The case was fabricated from laser-cut acrylic and sprayed with faux hammered metal paint. A metal enclosure would have been more authentic (and more work), but a corollary to “Maslow’s hammer” dictates that when you have a laser cutter, every project appears ideally suited to acrylic.

The labels were inkjet printed and made into stickers with a Xyron applicator, trimmed with an X-Acto knife, then painstakingly touched up with a Sharpie marker to hide the white edges. After the labels were applied, the bezels received a thick spray of acrylic sealer, then attached to the front of the case with epoxy.

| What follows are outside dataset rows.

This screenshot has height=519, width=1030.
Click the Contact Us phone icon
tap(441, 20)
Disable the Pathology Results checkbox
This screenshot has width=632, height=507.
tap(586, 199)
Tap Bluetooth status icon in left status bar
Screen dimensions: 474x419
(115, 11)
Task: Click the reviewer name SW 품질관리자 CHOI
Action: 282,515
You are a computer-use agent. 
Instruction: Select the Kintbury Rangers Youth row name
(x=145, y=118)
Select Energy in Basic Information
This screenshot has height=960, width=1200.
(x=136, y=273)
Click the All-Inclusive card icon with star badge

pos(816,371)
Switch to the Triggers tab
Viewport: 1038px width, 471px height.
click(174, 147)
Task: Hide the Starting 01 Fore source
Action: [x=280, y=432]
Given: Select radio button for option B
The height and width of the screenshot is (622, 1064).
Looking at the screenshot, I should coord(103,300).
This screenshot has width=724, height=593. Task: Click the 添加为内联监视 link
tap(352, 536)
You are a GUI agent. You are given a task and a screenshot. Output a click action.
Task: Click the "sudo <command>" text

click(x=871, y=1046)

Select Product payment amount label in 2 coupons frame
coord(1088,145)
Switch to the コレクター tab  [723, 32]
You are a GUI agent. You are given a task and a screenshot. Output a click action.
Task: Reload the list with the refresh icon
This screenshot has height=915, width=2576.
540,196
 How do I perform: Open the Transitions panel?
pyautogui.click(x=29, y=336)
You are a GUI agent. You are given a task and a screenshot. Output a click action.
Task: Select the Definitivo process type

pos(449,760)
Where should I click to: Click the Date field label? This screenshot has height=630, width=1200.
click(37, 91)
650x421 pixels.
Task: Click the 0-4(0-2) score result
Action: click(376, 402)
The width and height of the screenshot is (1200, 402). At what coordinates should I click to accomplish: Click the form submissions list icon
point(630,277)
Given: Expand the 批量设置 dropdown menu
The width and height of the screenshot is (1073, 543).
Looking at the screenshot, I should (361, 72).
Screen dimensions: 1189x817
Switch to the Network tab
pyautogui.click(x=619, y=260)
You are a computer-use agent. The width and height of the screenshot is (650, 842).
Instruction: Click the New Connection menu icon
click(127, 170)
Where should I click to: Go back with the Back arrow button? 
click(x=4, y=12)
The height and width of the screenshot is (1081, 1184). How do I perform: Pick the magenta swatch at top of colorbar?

A classic Dymo labeler (the plastic punched letter kind) might suffice here. In the film trilogy, most of the instruments (including the Flux Capacitor) were labeled that way. But the Time Circuit, being a close-up “hero prop” that required maximum legibility for the audience, had cleanly-printed labels. Sticklers for accuracy might want to take the extra step.

Wrap-Up and Resources

Author Gravatar Image PHILLIP BURGESS

Go for it! If you don’t own a DeLorean, this will still impress your co-workers and look great on your desk. Or maybe you can devise a scheme around Halloween or a cosplay geek-fest like Dragon*Con. Bolt it just below the arc reactor on your Iron Man suit (you do have an Iron Man suit, right?). Or if you have a young son in a stroller, attach the time circuit to the tray, dress junior in mirrored shades and a “life preserver” down vest, while dad dons a Doc Brown getup…you’ll take home all the candy in the neighborhood!

Even if you don’t build this exact item, if it inspires any nifty electronics projects (*cough*Proton Pack*cough*), please share them in the forums, bring them to the Saturday night show-and-tell or document your build on a site like Instructables. Customer projects are frequently showcased on the Adafruit blog!

Resources

Here’s the Arduino sketch that runs the show.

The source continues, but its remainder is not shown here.